Jung SC, Hoffman DA - PLoS ONE (2009)

Bottom Line: Induction of LTP resulted in an immediate but short lasting hyperpolarization of the voltage-dependence of steady-state A-type K(+) channel inactivation along with a progressive, long-lasting decrease in peak A-current density.Blocking clathrin-mediated endocytosis prevented the A-current decrease and most measures of intrinsic plasticity.Finally we show that intrinsic plasticity resulted in a global enhancement of EPSP-spike coupling.

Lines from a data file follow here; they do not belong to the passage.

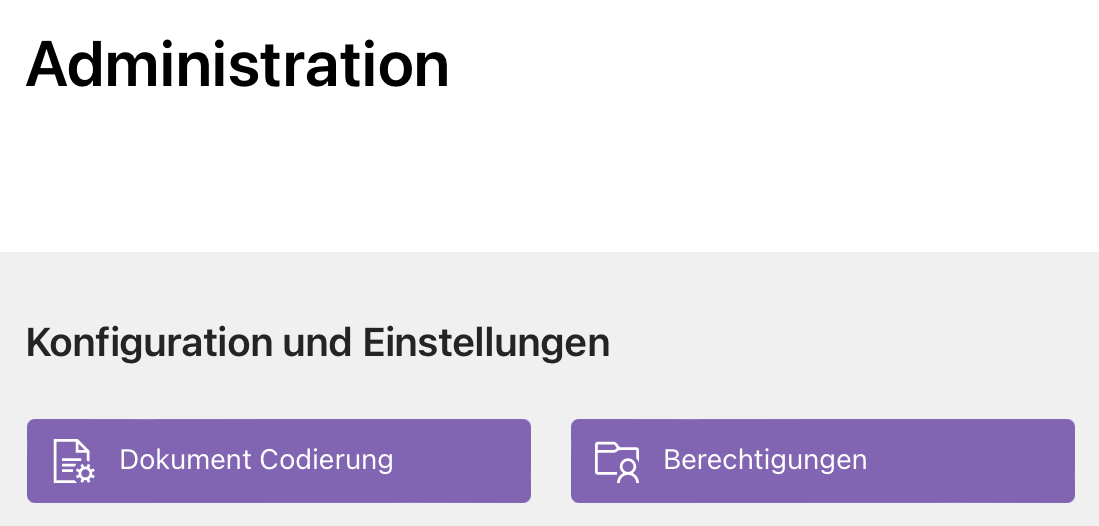Image resolution: width=1099 pixels, height=526 pixels.
Task: Click the white permissions folder icon
Action: click(x=617, y=461)
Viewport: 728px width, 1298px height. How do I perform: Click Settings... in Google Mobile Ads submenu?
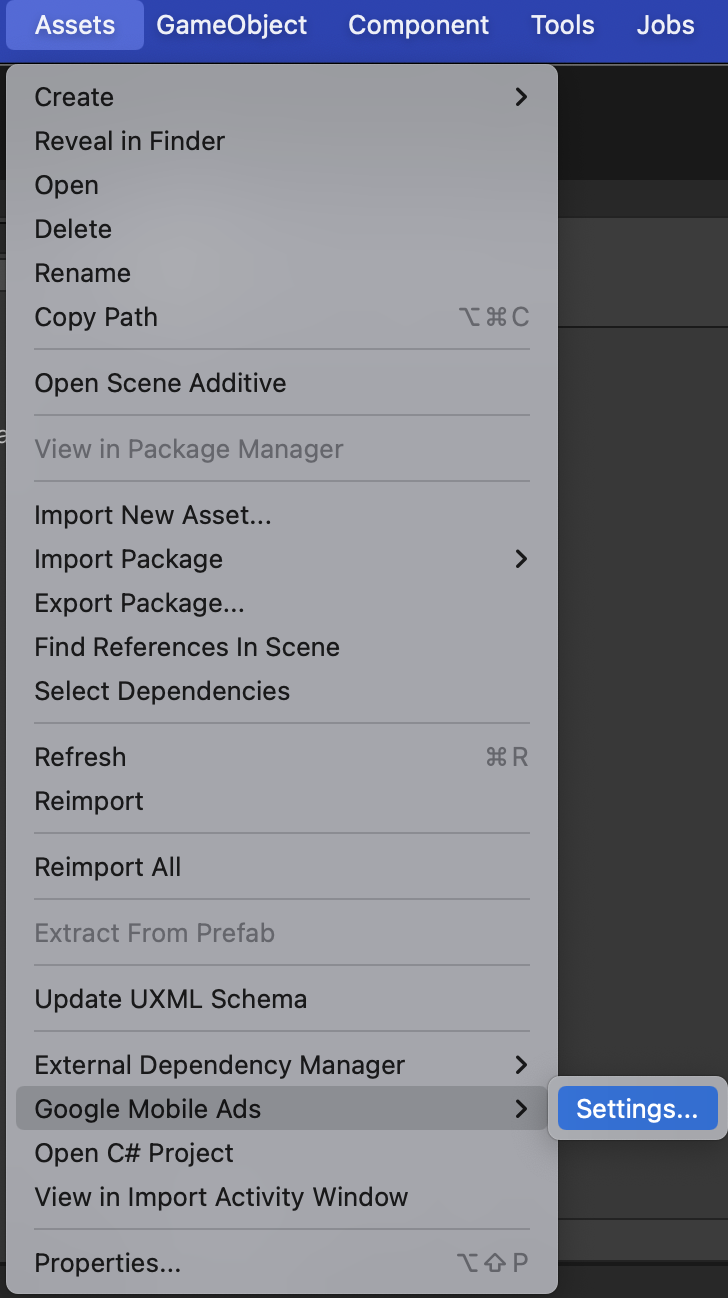[637, 1109]
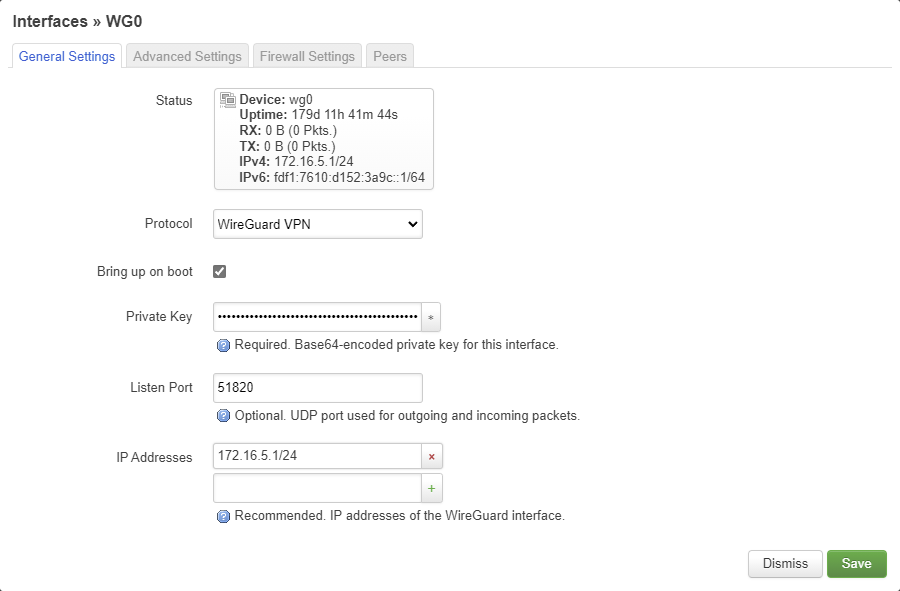Save the WG0 interface configuration
Image resolution: width=900 pixels, height=591 pixels.
point(857,563)
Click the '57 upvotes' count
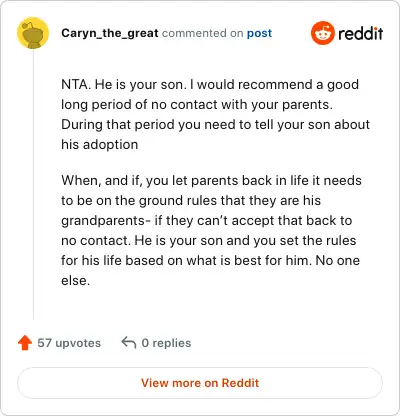 [69, 343]
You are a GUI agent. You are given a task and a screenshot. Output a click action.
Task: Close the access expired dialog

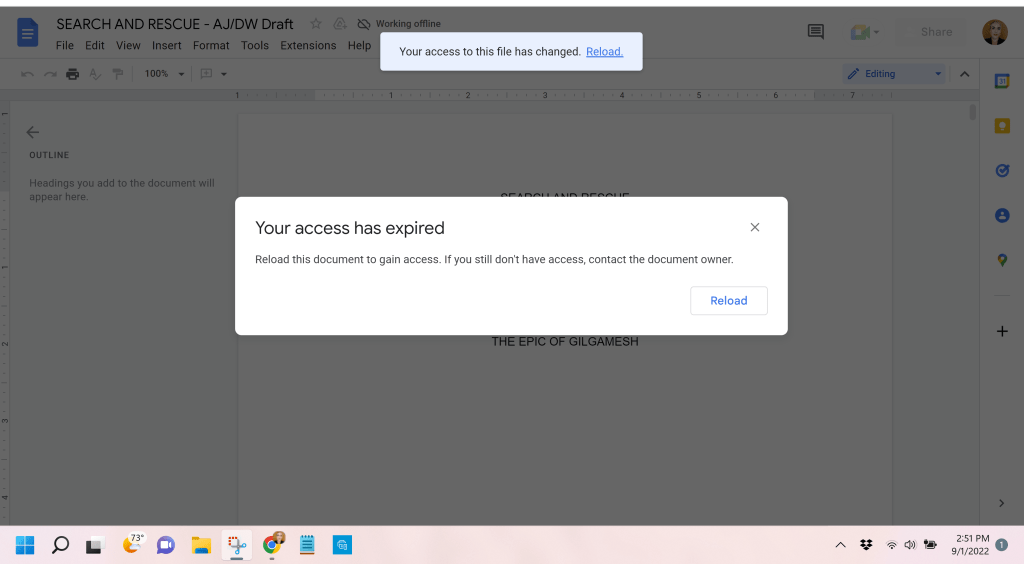coord(755,228)
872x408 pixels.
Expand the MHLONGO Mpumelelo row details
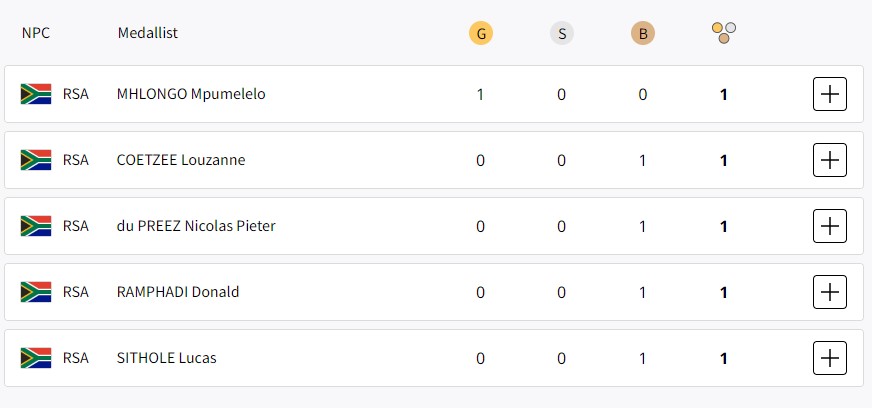coord(830,94)
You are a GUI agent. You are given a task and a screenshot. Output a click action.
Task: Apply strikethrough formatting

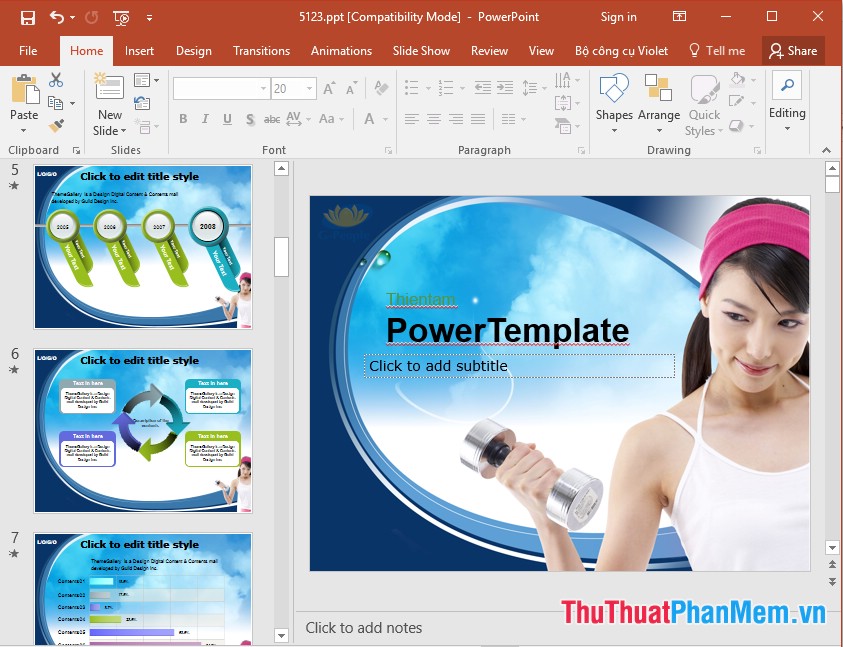(x=270, y=118)
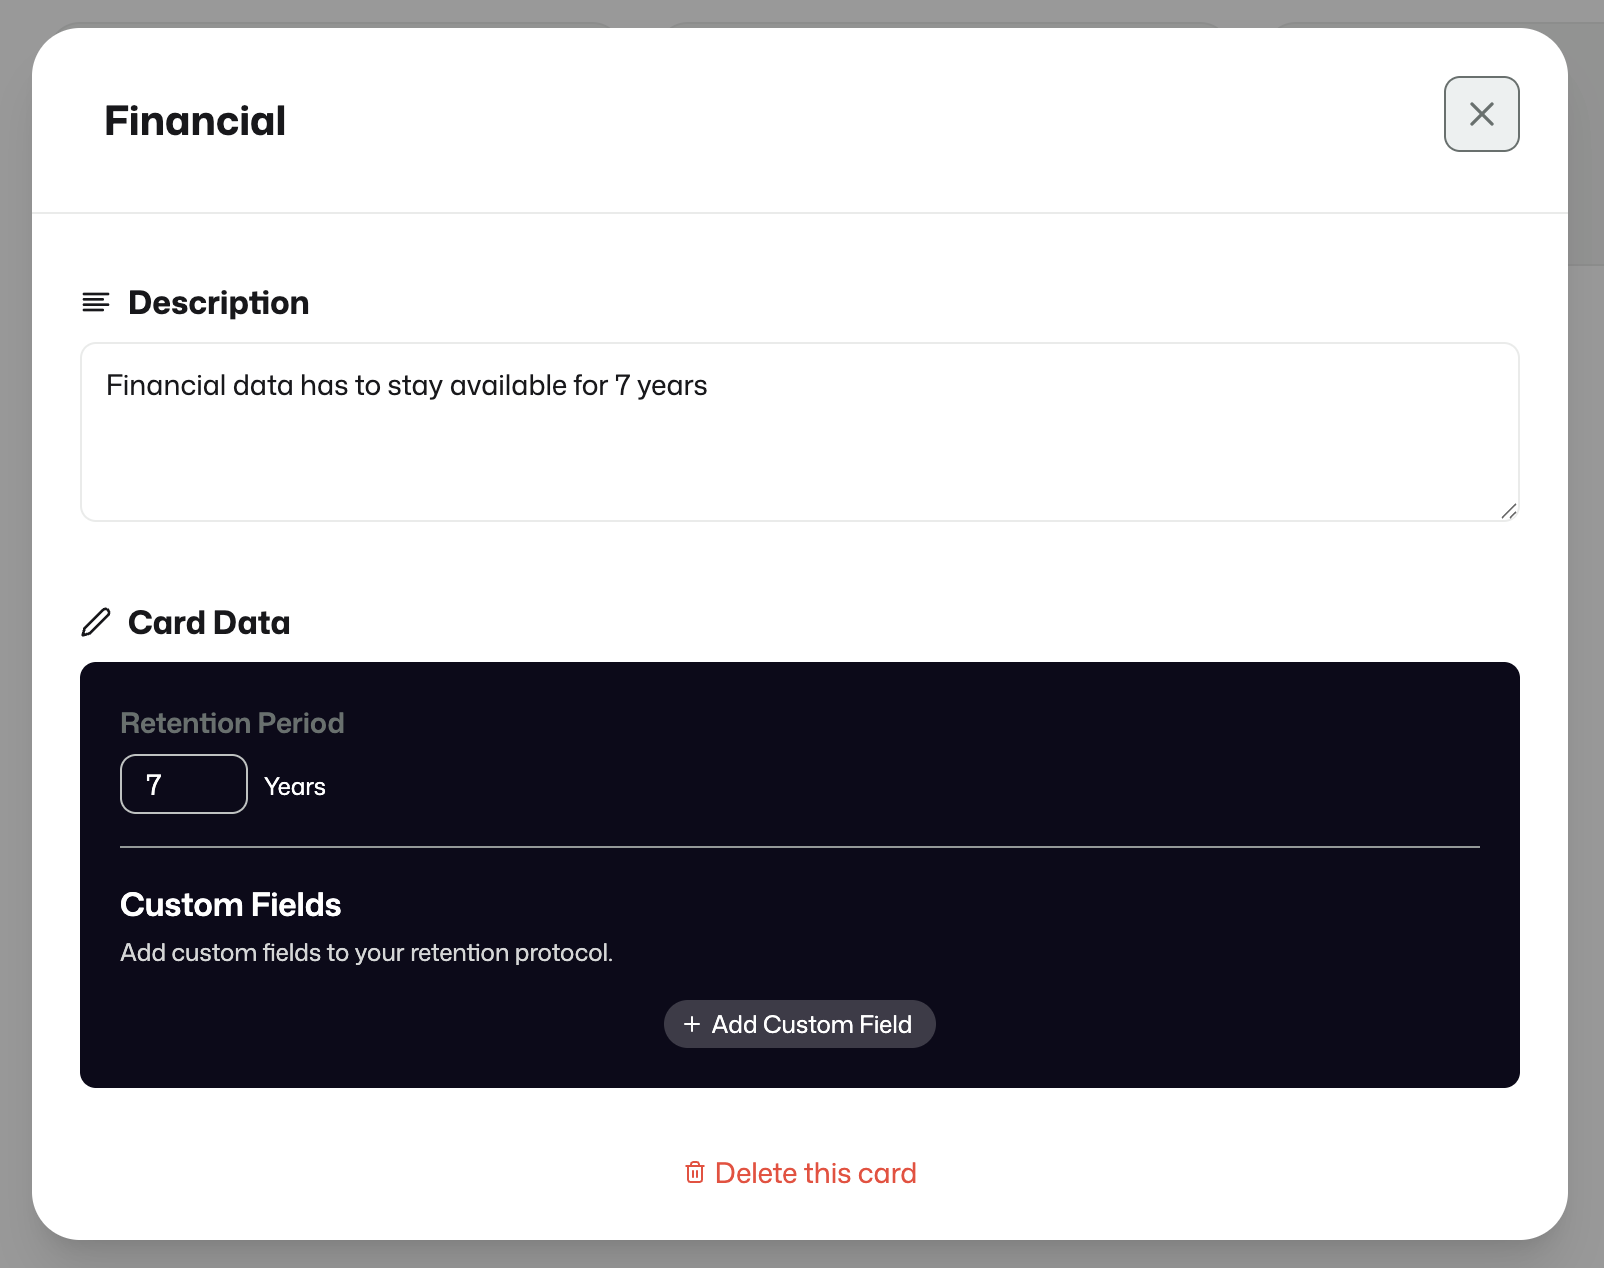Click the 'Add custom fields to your retention protocol' text
This screenshot has height=1268, width=1604.
pos(366,952)
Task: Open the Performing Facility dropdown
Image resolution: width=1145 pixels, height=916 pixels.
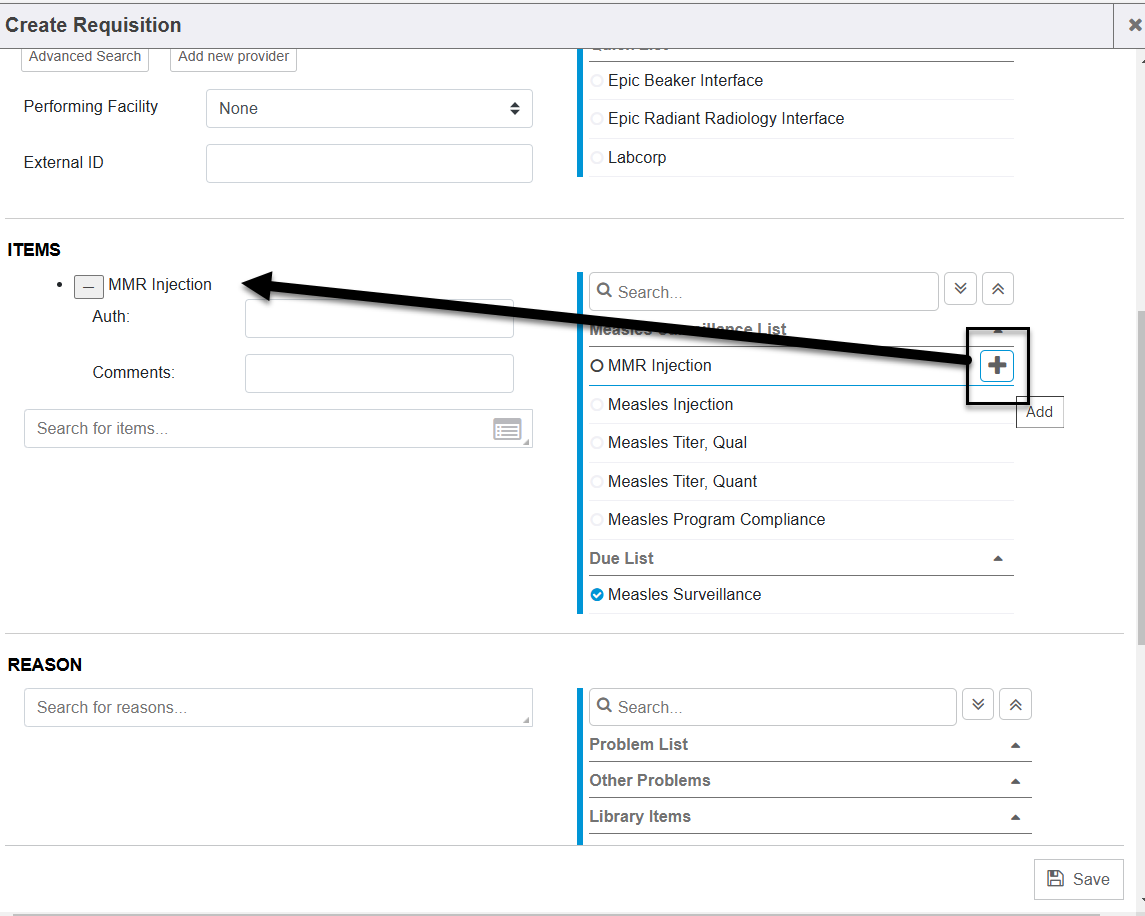Action: (x=369, y=109)
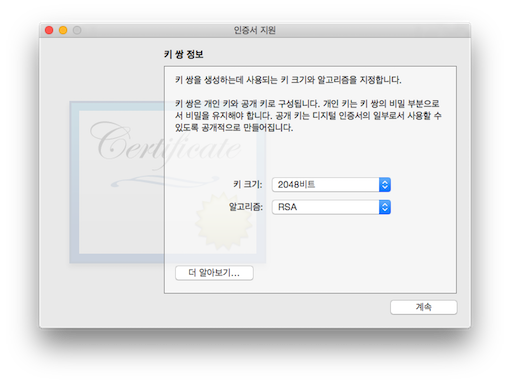Click the 더 알아보기... button

214,273
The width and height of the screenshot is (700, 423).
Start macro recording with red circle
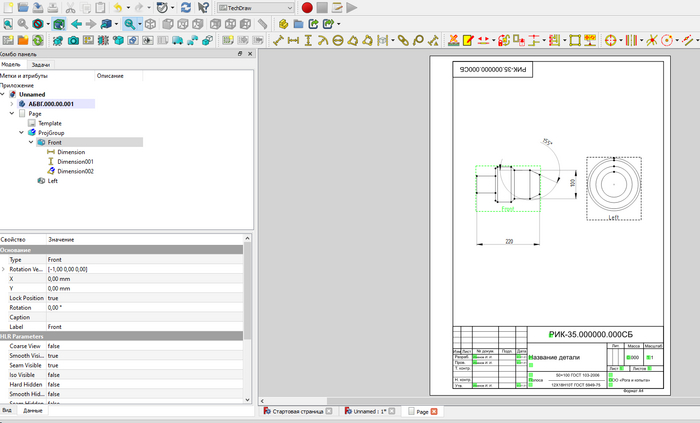[307, 7]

View Article: PubMed Central - PubMed

Affiliation: Molecular Neurophysiology and Biophysics Unit, Laboratory of Cellular and Synaptic Neurophysiology, NICHD, National Institutes of Health, Bethesda, Maryland, United States of America.

ABSTRACT
Since its original description, the induction of synaptic long-term potentiation (LTP) has been known to be accompanied by a lasting increase in the intrinsic excitability (intrinsic plasticity) of hippocampal neurons. Recent evidence shows that dendritic excitability can be enhanced by an activity-dependent decrease in the activity of A-type K(+) channels. In the present manuscript, we examined the role of A-type K(+) channels in regulating intrinsic excitability of CA1 pyramidal neurons of the hippocampus after synapse-specific LTP induction. In electrophysiological recordings we found that LTP induced a potentiation of excitability which was accompanied by a two-phased change in A-type K(+) channel activity recorded in nucleated patches from organotypic slices of rat hippocampus. Induction of LTP resulted in an immediate but short lasting hyperpolarization of the voltage-dependence of steady-state A-type K(+) channel inactivation along with a progressive, long-lasting decrease in peak A-current density. Blocking clathrin-mediated endocytosis prevented the A-current decrease and most measures of intrinsic plasticity. These results suggest that two temporally distinct but overlapping mechanisms of A-channel downregulation together contribute to the plasticity of intrinsic excitability. Finally we show that intrinsic plasticity resulted in a global enhancement of EPSP-spike coupling.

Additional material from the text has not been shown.